======== RECORDS TO PROCESS ========

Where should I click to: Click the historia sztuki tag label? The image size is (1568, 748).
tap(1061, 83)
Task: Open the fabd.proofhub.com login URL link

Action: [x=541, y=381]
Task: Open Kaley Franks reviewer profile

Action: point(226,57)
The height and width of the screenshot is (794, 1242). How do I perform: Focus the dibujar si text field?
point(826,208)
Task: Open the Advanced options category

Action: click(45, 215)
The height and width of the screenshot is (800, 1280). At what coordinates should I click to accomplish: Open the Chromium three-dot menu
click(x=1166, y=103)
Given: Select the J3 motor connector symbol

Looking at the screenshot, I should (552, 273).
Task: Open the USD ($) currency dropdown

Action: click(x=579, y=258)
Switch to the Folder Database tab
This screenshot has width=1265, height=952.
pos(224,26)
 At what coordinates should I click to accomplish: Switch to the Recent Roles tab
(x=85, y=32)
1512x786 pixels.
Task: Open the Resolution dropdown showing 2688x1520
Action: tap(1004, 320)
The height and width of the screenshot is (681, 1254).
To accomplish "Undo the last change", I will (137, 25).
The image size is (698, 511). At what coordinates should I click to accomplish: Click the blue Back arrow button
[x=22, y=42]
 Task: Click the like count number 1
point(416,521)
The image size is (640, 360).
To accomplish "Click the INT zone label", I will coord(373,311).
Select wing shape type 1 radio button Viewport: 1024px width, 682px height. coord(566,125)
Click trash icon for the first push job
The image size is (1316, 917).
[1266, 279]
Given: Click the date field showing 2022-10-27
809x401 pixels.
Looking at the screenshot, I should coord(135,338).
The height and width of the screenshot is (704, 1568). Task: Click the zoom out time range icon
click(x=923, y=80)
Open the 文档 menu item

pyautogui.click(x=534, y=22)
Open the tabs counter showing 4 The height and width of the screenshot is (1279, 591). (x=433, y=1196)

========

** WHAT THIS TASK INVOLVES **
Rewrite the lines from the one containing "Select wing shape" through the one containing "[1266, 279]", inclusive, replacing "trash icon" with "delete icon" and leaving everything else unchanged.

** WRITTEN RESPONSE **
Select wing shape type 1 radio button Viewport: 1024px width, 682px height. coord(566,125)
Click delete icon for the first push job
The image size is (1316, 917).
[1266, 279]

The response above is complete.